By the way, Africana, the only dog with black whiskers in our family was the black one, Lotto. So there goes that theory.

We love labs of all shades and colors, we even kept a chocolate pup from Nugget once. It is the intelligence, talent, conformation, and health that we look for first in our breedings and then if we can wrap all that up in a colorful package, why not?


----------



## Granddaddy (Mar 5, 2005)

Sissi said:


> Sorry but I would like to disagree with your opinion. Even people who do performance with their dogs are proud how their dogs look like. So appearance is important to them. They are proud about muscles, shiny coats and so on. And believe me color is just another thing to be proud of.
> As you know I own curlies and in a very old book I found an interesting opinion why they are so rare. This guy wrote, that a good looking curly is very impressive looking but it is very difficult to breed a curly with perfect curls and perfect performance. And a Curly without perfect curls just doesn´t look good. He was talking about Hunters in Great Britain and how they set pride in the looks of their dogs.
> I think he was right and so I think the look of a dog is important to its owner, even when it is performing.


Your disagreement seems to have ignored the content of my statement in the context of a field performance website which I have copied below with emphasis added. And you miss the primary point of the statement as well, that being that the primary market (pet market) cares little about performance credentials, thereby elavating color to a primary consideration. And I actually said nothing about the importance of "look" as it is much more than color alone. A discussion of "look" would have many other considerations as detailed by the conformation std. I have copied my previous statement with added emphasis to make clear my opinion of the market as regards color.

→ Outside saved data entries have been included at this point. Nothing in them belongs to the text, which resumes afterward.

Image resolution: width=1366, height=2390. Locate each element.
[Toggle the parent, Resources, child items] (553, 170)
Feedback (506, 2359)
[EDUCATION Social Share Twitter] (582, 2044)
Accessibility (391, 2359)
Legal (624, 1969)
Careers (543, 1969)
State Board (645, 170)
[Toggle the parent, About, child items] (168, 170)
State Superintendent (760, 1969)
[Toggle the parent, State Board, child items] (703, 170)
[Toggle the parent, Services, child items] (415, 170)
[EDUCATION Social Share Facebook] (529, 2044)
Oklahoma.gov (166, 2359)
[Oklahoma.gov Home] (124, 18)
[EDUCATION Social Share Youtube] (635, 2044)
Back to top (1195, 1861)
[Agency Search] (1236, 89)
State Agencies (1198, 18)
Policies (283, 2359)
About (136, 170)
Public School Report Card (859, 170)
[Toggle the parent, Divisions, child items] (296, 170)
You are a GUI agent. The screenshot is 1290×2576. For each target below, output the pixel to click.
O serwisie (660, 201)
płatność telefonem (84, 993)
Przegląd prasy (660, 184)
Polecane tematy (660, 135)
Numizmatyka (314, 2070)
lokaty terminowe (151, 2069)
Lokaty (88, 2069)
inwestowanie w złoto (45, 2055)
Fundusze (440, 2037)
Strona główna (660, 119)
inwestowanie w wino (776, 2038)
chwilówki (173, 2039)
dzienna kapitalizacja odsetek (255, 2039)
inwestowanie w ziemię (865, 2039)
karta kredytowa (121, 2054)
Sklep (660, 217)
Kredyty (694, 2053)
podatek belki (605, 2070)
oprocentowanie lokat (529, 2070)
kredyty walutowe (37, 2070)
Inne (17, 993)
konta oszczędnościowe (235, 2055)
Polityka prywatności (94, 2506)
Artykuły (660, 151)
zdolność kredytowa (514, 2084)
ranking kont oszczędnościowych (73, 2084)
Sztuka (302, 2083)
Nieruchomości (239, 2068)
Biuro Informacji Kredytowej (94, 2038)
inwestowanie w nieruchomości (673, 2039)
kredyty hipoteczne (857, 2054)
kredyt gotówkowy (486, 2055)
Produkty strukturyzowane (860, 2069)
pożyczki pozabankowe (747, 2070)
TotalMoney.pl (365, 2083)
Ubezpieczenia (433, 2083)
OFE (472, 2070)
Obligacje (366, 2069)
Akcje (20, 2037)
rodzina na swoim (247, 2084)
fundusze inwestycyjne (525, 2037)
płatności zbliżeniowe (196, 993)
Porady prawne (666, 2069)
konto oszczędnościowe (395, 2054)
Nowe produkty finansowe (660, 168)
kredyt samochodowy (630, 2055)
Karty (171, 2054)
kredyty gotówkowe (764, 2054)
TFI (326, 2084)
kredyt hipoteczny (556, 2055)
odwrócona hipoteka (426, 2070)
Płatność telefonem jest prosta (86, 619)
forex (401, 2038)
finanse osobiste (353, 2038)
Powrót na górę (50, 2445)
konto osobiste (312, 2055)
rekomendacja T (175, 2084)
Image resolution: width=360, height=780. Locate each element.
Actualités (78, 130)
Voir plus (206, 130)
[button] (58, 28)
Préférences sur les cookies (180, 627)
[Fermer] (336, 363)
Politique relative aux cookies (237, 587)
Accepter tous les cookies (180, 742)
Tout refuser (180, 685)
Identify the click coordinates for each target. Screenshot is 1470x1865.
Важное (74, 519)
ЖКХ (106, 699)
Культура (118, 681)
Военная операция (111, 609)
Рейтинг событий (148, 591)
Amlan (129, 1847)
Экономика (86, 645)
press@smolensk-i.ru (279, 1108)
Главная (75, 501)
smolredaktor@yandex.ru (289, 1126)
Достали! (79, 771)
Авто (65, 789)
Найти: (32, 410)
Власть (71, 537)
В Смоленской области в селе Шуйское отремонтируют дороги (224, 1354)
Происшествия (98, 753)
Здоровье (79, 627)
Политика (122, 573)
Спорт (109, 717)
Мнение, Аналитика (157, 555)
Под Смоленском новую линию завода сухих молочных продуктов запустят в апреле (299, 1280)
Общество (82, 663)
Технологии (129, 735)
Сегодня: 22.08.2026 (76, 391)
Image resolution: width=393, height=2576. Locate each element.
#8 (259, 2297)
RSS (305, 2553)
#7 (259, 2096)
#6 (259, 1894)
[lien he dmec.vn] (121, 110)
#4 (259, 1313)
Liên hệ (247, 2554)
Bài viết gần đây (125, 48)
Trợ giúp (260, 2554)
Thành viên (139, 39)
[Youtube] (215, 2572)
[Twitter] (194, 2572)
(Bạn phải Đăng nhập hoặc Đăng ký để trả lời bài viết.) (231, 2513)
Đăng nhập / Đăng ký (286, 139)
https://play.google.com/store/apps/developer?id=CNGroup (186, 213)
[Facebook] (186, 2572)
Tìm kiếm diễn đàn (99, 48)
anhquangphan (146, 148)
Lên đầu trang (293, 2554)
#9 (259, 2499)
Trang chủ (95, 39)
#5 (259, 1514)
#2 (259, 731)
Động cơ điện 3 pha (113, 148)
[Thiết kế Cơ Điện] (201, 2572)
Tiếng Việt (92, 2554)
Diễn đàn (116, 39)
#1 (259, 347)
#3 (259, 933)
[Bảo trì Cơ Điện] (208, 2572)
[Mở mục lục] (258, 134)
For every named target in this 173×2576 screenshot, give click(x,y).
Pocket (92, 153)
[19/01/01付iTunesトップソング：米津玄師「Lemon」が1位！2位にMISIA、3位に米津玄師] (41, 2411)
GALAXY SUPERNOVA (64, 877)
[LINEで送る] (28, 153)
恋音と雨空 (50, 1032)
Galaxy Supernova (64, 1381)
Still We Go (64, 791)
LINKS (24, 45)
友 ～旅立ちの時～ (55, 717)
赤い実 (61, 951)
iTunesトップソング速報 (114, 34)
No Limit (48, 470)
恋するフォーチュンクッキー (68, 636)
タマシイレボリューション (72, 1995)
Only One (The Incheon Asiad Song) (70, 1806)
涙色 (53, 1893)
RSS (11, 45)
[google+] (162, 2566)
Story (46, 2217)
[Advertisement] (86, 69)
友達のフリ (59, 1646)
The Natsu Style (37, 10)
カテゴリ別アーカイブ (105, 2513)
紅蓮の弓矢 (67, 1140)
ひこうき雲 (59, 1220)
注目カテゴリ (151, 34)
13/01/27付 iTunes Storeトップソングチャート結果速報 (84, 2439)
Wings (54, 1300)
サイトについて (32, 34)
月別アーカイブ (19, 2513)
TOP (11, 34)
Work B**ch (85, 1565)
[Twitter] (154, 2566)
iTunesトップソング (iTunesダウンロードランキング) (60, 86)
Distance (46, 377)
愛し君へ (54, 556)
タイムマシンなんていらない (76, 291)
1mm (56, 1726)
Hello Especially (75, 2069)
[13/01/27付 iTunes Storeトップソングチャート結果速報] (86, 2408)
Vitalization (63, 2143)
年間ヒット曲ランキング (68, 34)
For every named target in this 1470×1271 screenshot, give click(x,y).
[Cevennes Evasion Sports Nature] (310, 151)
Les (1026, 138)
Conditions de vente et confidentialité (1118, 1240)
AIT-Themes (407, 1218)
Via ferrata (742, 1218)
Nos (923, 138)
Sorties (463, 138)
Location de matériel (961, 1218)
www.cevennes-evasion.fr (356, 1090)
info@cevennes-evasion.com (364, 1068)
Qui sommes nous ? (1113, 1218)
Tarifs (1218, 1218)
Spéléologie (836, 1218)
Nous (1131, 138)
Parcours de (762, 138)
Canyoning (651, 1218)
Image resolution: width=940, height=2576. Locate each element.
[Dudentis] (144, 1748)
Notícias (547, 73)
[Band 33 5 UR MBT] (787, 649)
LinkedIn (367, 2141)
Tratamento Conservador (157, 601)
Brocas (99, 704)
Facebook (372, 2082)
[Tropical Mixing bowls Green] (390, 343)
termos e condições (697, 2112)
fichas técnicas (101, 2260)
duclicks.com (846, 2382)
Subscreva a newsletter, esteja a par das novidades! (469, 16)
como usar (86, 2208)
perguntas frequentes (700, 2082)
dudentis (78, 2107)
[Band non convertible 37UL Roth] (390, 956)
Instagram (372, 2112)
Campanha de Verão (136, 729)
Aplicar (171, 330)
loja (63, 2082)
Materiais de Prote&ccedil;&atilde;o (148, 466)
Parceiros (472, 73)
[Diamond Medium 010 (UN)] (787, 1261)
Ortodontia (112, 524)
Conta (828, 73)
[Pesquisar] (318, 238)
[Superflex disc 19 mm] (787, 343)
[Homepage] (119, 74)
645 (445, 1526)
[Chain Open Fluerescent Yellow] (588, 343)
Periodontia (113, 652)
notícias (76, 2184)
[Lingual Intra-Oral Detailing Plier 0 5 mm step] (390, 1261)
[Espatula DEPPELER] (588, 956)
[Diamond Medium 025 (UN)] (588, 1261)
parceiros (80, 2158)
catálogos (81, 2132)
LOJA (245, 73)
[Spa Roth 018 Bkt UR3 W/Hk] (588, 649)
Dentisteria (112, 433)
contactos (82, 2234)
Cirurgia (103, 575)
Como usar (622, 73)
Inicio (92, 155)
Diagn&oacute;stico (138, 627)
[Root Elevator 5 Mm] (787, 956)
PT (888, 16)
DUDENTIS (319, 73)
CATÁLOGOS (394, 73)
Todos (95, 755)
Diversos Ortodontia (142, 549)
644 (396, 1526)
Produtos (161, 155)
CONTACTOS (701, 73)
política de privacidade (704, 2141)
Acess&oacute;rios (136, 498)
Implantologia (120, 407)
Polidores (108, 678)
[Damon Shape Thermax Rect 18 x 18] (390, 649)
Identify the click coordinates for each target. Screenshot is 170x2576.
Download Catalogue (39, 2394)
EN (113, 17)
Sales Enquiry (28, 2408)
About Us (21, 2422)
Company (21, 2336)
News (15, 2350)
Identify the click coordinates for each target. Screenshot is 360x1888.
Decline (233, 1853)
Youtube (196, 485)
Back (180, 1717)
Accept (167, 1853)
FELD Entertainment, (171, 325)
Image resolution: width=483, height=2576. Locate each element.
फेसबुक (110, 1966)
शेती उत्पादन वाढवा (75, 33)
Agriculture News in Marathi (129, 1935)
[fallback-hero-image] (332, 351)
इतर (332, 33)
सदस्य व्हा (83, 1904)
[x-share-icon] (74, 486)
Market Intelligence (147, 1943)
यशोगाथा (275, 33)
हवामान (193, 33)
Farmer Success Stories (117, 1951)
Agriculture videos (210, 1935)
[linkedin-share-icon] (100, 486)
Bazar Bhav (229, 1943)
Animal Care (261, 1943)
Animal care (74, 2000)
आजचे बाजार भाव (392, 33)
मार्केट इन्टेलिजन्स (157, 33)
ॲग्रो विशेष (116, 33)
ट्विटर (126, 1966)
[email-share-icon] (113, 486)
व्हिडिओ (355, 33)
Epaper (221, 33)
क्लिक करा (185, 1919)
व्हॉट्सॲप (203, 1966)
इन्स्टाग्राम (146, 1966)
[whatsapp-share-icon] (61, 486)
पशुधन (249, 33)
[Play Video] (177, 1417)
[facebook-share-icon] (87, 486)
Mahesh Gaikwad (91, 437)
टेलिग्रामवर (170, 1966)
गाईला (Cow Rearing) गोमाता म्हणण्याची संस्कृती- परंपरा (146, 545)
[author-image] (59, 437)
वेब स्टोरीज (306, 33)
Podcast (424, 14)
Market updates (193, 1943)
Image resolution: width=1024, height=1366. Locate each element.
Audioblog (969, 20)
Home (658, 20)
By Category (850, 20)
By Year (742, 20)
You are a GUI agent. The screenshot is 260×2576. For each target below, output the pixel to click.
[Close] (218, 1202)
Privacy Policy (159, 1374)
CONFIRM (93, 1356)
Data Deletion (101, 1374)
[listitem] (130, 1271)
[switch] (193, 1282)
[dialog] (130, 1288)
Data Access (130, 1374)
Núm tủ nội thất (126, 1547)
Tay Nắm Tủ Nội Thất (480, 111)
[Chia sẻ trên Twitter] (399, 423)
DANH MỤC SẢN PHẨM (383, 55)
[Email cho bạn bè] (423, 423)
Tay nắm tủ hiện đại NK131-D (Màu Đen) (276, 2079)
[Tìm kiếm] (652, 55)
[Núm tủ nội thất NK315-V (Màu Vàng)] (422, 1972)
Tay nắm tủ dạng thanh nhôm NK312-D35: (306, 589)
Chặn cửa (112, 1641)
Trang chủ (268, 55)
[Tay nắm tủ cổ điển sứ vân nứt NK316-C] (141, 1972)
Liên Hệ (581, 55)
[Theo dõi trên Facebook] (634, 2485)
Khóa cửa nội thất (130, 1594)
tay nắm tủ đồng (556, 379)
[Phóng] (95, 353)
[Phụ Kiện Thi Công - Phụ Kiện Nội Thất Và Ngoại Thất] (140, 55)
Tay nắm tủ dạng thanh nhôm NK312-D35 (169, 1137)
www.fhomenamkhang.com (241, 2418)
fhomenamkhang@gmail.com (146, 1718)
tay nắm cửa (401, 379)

_"The idea of breeding for color is pretty simple IMO. It comes from the fact that breeding for color is understood to increase demand in the absence of performance credentials (field or show). And since the vast majority of the pup market just wants a pet, performance is not as important to the primary market as color._

_Since most who post on this forum are performance oriented, color should be a secondary preference at best. *Performance breeders should give consideration to color as relates to the conformation std* (which includes color, pigment, etc) but again the primary market, the sale of pets, just wants a cute pup in the color of their choice. Since uniqueness has a place in the primary market (right or wrong), color sells."_


----------



## Rainmaker (Feb 27, 2005)

Lady Duck Hunter, what a great journey and memories those photos must hold for you, awesome. I think sometimes our first dogs hold us by the heart and we continue to try to keep a part of them with us because we have them for such a short time. We swim against the popular mainstream current to get what is the total package for us, including the color that makes our heart sing. You've got a group to be proud of there.


----------



## lrlabs (Feb 15, 2003)

Rainmaker said:


> With the exception that fox red is recognized as a shade of yellow in the standard and has always been around in Labs, while silver has no such documented history, according to the most knowledgeable and credible resources. There would be no need to use another breed to introduce the fox red shade. You actually stated goldens and vizlas as examples of breeds used to bring in the color, that's a bit of a stretch and zero foundation for it, again, unlike silver. As for the white spots, I see white patches on blacks and chocolates. I've seen and have regular old yellows with white on the chest or toes but it isn't as noticeable as they are lighter. White has always popped up on Labs of every shade, it typically however, being a fault, is not desirable. So while you of course are entitled to your opinion, you have nothing to back up it with about where the fox red shade of yellow originated, other than starting yet more uninformed speculation.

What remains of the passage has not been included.